Monday, September 19, 2005

I chanced upon a very old issue of Psychology Today( it's an American magazine, please don't ask how I found it) and I saw a part on "Six degrees of Separation". What's that? I'm no expert in psychology, so I took a look anyway. It turns out, it's the theory that anyone, I repeat, anyone on the planet can be connected to any other person on the planet through a chain of acquaintances that has no more than five intermediaries. Five. Plus, it's been proven by American sociologist Stanley Milgram. He asked participants in Midwest of America to send a package to a stranger in Massachusetts. They were to pass it on to someone whom they felt was the most able to pass the package to the stranger the fastest, and this is repeated on.

It was expected to take hundreds, even thousands of intermediaries before the package reached the target, but it only took on average 5-7 people. So, if I wanted to send a package to, say, some person in Africa, it would probably take at most 9-10 people! Pretty interesting theory, I am thinking of some way to test it out in Singapore.

-above was adapted from shanglong. interesting indeed. he said he got it from a psychological mag. but i cant see it what way is this psycological. but its very incredible and unbelievable. i've got similar thoughts with him as to how to test it out. but i'm a step different from him. imagine the things we can do. good or bad. positive or negative. its really something to think about.

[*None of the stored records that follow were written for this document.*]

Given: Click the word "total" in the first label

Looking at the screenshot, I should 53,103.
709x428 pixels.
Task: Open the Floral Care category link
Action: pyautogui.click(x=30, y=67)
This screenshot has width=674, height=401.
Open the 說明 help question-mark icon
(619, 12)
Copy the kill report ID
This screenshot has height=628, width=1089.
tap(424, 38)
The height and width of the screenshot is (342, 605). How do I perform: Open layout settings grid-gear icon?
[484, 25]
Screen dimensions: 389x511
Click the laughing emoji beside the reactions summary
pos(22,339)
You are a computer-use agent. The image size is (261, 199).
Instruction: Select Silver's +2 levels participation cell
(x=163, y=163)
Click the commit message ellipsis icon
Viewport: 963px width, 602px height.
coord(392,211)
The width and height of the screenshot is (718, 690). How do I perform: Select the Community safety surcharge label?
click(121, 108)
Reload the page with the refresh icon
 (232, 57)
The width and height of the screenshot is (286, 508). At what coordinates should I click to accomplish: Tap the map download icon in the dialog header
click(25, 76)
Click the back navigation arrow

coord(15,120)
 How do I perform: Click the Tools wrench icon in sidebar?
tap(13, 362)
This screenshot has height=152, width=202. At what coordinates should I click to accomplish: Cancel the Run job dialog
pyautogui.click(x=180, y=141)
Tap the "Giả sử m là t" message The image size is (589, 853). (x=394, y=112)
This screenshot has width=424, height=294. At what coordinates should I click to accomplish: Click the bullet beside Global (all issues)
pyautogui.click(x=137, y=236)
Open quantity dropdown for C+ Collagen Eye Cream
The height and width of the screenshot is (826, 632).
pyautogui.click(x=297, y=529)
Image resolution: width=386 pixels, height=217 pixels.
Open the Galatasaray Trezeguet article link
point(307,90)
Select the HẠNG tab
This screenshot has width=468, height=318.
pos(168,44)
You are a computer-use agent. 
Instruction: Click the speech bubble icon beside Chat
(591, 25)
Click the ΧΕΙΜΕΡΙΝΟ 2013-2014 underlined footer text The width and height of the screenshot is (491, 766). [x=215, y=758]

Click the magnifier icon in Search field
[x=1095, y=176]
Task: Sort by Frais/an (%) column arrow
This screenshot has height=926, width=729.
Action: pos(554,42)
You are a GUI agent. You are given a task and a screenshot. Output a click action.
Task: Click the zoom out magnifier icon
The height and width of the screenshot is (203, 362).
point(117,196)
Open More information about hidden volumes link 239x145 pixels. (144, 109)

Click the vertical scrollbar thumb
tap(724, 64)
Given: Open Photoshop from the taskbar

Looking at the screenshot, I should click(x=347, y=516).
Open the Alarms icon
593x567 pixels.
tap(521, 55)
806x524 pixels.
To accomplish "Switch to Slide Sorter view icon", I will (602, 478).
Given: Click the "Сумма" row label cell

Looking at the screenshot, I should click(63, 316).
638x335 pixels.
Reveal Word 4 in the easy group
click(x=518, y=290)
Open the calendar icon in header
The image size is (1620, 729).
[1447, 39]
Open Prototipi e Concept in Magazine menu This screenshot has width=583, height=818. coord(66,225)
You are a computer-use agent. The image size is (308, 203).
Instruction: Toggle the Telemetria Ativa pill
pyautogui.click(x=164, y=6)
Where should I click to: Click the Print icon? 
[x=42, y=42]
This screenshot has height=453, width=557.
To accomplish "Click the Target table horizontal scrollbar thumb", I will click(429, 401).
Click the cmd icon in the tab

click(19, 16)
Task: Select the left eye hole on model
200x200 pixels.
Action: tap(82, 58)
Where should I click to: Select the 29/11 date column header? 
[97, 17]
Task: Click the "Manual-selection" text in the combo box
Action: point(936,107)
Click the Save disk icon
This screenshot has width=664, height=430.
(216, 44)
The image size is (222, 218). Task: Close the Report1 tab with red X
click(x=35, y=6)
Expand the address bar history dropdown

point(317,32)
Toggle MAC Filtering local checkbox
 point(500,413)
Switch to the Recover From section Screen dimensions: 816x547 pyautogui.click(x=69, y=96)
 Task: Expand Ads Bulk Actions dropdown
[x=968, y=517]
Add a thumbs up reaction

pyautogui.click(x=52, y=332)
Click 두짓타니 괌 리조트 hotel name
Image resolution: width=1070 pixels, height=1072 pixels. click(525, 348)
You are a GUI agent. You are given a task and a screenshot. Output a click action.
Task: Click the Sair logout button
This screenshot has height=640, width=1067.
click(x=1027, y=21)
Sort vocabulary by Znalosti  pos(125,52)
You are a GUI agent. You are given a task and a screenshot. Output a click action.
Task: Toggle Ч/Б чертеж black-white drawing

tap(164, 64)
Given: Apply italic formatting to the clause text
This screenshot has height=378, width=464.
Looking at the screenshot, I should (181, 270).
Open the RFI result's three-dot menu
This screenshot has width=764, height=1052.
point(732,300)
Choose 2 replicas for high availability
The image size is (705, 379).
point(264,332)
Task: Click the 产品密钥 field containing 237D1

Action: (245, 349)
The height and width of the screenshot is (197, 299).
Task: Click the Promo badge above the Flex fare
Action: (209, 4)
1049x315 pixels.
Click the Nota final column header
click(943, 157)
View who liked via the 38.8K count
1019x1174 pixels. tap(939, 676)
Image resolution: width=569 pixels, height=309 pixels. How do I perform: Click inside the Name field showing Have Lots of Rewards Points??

Anyway can anyone share the symptoms and the signs of Dengue? I've got a mosquito bite. And i think there are others who are also going more hysterical than me when this see a reddish bump on their skin. Will we die? Omg. Cant remember from where. But someone or something (maybe from the papers) once gave me the idea that with growing affluence and space-shrinking teachnology (my god, geog..) human's immunity is weakening. Like when SARS hit, our body is too weak to form some kind of immunisation against it. Similarly when this dengue shit hits, maybe a 1cm flying, irritatting and irky insect and bring down a human with a towering height of 2m. 1cm to 2m. Thats what i call a thrashing knockout. For cockroaches, they have very good immunisation strength within them. Say you use a certain pesticide. Shieldtox. You dont change brands or version and stick with it. Everytime you see a cockroach you spray. After a period of time, you see a cockroach and you spray again, you only see him flip his body upside down, show you its private parts and its wiggling and shaking ass. Then flip itself back and continue crawling across the floor. Actually I dont really know if thier private parts can be seen when they flip their body. But I know they can grow, form or adapt to thier evironment so well that something inside thier body can defend and build an immunisation against the poison in the pesticide. So likewise, i guess our body is supposed to be similar to them and can form immunisation against diseases. But like what I've said. We're weakening. The human species is weakening. Now we can lose to a 1cm fella. So yea, morale? Small is power.